The Son of God
By Skip Heitzig | Tuesday, February 4, 2025
As Jesus stood before Pontius Pilate, the crowd wanted blood.
They had made false charges against Him, but they couldn't substantiate them. Pilate had Jesus whipped, and three times he announced that he found no fault in Him.
Each time, the crowd called for Him to be crucified. But only the Romans could inflict capital punishment. So the Jews brought Jesus to Pilate. But there was nothing in Roman law that covered the situation Pilate faced.
So they said, "We have a law, and according to our law He ought to die, because He made Himself the Son of God" (John 19:7). Their words revealed their true motive. "We want to kill Him because He is a blasphemer. He claims to be God."
I want you to think about that phrase—"Son of God"—for a moment. Because you may hear someone say, "Jesus never claimed to be God. He only claimed to be the Son of God."

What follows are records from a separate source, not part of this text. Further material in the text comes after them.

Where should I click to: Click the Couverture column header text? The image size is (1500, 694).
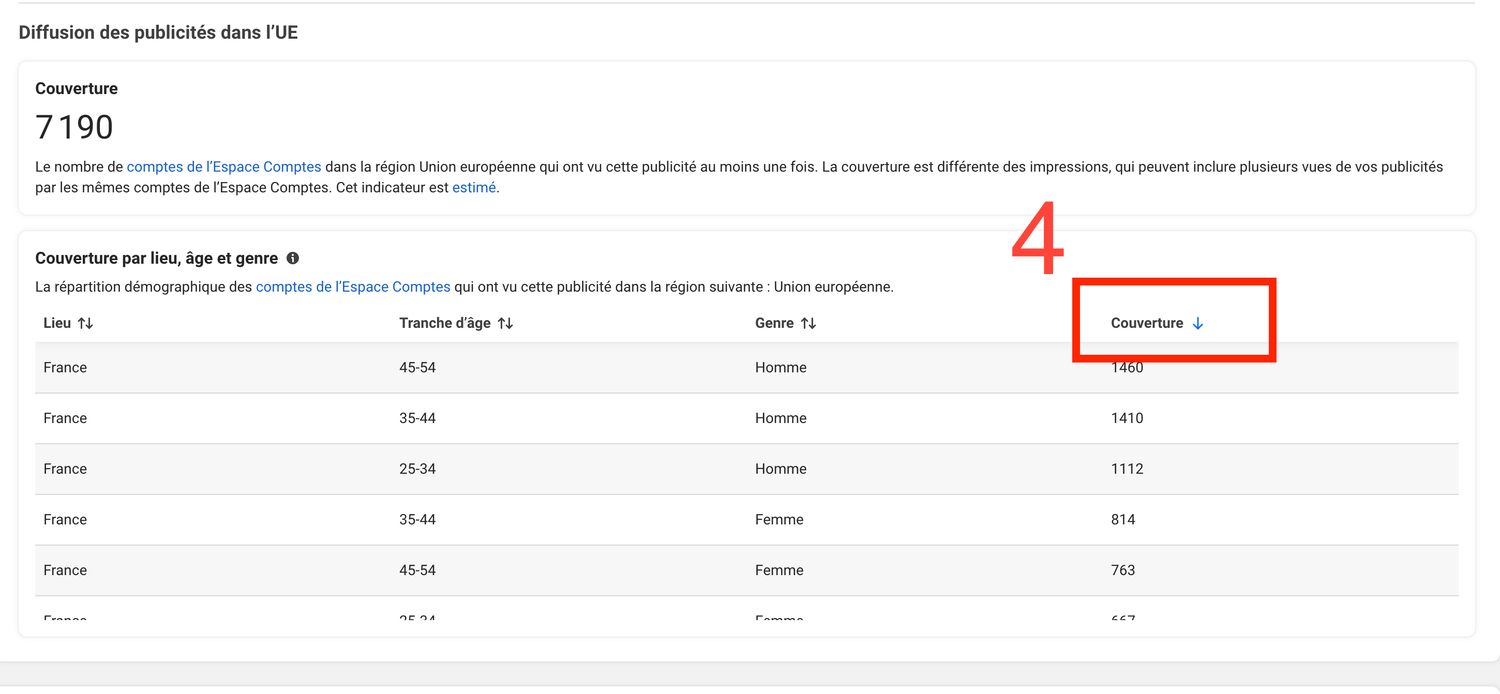tap(1146, 323)
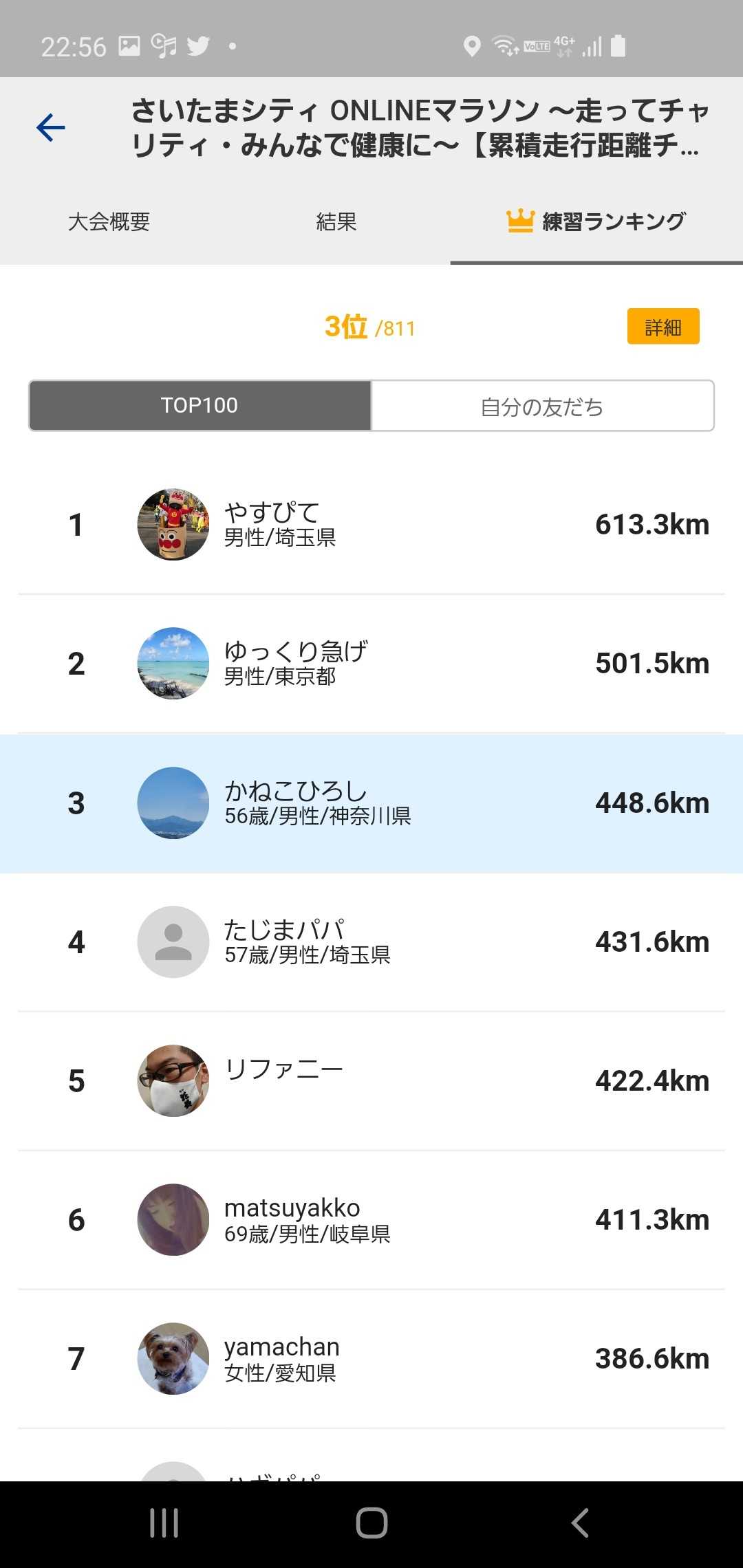Open yamachan's dog avatar
743x1568 pixels.
pos(173,1358)
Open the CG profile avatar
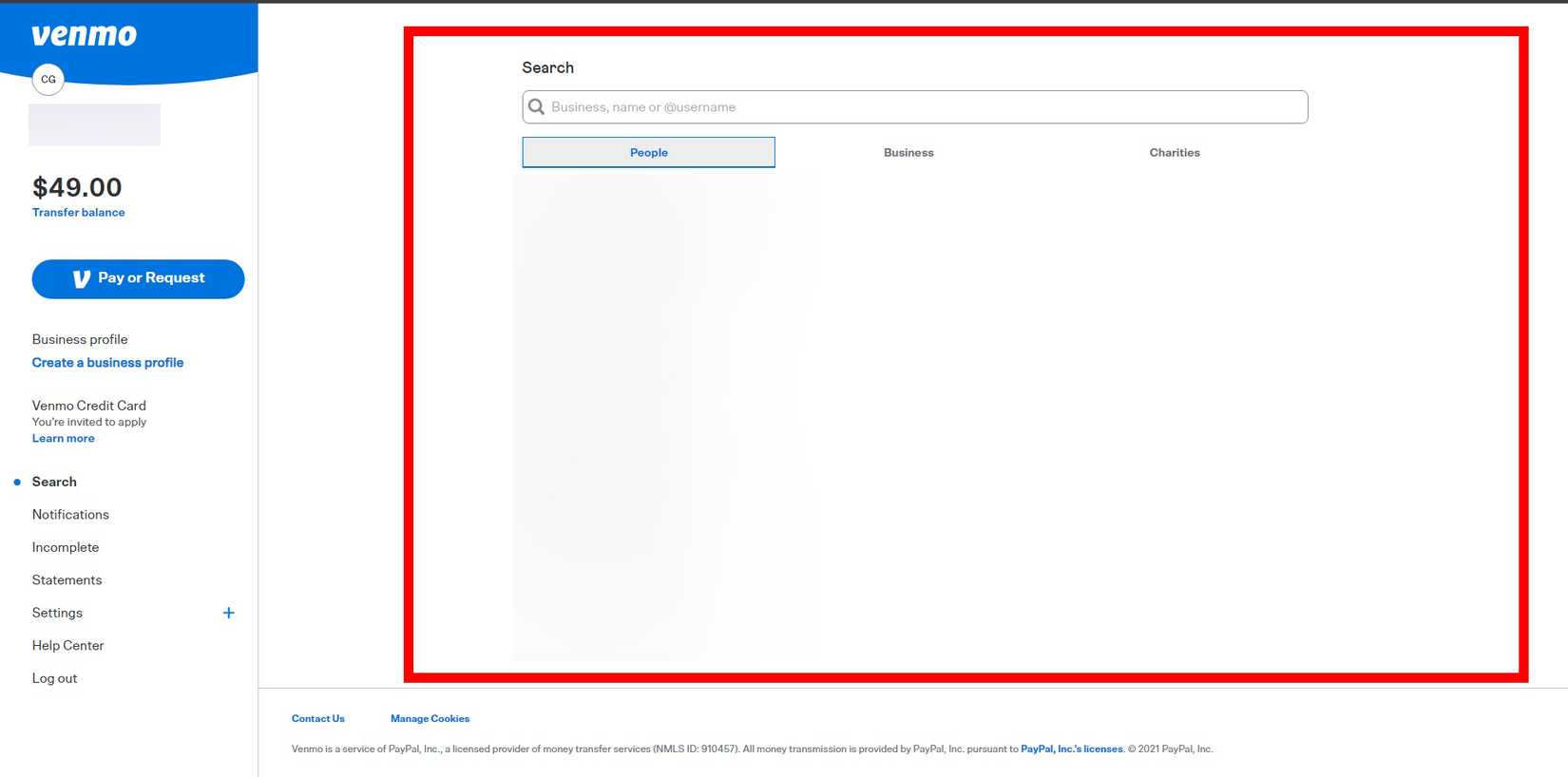 (48, 80)
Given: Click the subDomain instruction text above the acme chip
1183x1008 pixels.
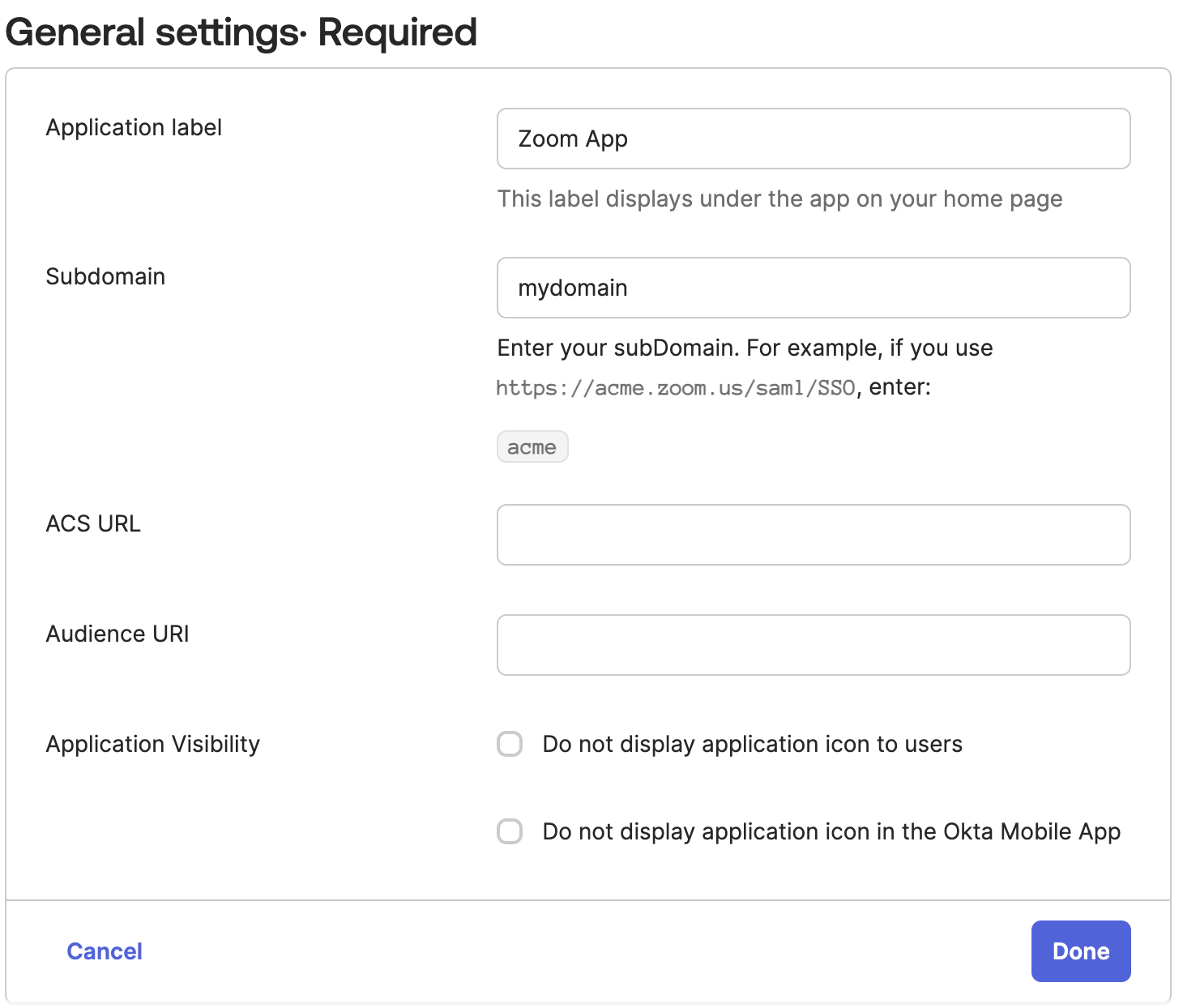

But that term, "The Son of God," is an expression of the state of being God. The Son of God is God (see John 5:18, 10:30-33 and Philippians 2:6). It's a term of deity used in the Old Testament, and it's applied to Jesus Christ in the passage above.
The crowd wouldn't have wanted to kill somebody who said, "I'm a child of God, like everybody else." That wasn't a capital crime. The reason the Jews wanted to kill Jesus is because He claimed to be equal with God.
As a Roman, Pilate held to the superstitious worldview that messing with a representative of a divine being could get you hurt or killed. Not only that, but his wife had warned him, "Have nothing to do with that righteous man" (Matthew 27:19, ESV). Pilate had already ordered Jesus to be beaten, so when he heard the Jews call Him "the Son of God," "he was even more afraid" (see John 19:8, NIV).
Earlier, Jesus had told Pilate, "My kingdom is not of this world" (John 18:36) and "You say rightly that I am a king" (v. 37). After that, Pilate was determined to let Him go free. "But the Jews cried out, saying, 'If you let this Man go, you are not Caesar's friend. Whoever makes himself a king speaks against Caesar'" (John 19:12). It was a threat, and Pilate knew it.
"And he said to the Jews, 'Behold your King!' But they cried out, 'Away with Him, away with Him! Crucify Him!' Pilate said to them, 'Shall I crucify your King?' The chief priests answered, 'We have no king but Caesar!'" (vv. 14-15).
That sealed it. The chief priests, who hated Caesar, had said, "We have no king but Caesar."
Luke revealed what was going on in the mind and heart of Pilate, writing, "And the voices of these men and of the chief priests prevailed" (Luke 23:23). He was moved by the crowd, though he knew Jesus was innocent, and he kept saying, "He's not guilty."
The Jews knew it. Pilate, in his pagan, Roman way, knew it. And you know it. Jesus said He was the Son of God, God in human flesh.
And because Jesus is God, when a person looks to Him by faith, believes by faith, and confesses their sins by faith—it's enough.